WHAT THE TASK ASKS: From the entries below, give the number of lines where the word "dimensions" occurs, and nothing else.

** DATA RECORDS follows **

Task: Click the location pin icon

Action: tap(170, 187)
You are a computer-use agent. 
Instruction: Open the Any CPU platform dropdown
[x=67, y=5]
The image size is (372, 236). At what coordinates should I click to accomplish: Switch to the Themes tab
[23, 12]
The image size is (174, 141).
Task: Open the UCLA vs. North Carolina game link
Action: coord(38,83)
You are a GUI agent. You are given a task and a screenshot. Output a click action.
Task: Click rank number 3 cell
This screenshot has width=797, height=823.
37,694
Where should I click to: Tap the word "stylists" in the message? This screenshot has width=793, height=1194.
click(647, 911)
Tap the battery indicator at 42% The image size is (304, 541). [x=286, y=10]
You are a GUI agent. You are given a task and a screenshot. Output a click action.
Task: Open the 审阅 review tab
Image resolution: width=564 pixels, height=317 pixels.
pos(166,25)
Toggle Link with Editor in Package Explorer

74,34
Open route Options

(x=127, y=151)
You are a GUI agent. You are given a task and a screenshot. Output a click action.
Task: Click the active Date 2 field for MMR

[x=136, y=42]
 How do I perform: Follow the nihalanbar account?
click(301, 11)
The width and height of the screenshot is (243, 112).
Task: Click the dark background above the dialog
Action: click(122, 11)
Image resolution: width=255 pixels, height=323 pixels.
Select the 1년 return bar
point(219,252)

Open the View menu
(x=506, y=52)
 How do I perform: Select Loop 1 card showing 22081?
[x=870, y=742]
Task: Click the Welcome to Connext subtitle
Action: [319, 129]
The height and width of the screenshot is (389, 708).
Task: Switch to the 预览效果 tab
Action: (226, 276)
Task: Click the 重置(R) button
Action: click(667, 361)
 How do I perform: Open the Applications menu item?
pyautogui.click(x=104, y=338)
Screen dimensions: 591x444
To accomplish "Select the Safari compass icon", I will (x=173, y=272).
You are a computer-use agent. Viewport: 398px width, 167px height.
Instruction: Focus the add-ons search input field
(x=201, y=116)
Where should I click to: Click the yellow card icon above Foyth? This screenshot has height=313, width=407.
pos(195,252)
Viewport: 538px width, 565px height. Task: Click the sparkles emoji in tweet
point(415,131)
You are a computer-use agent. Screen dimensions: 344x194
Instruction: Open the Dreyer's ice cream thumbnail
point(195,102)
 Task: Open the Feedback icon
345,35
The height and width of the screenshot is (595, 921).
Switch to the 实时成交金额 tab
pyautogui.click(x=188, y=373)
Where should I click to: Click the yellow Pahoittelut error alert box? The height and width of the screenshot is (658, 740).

** End of DATA RECORDS **

SOLVED PROBLEM: 2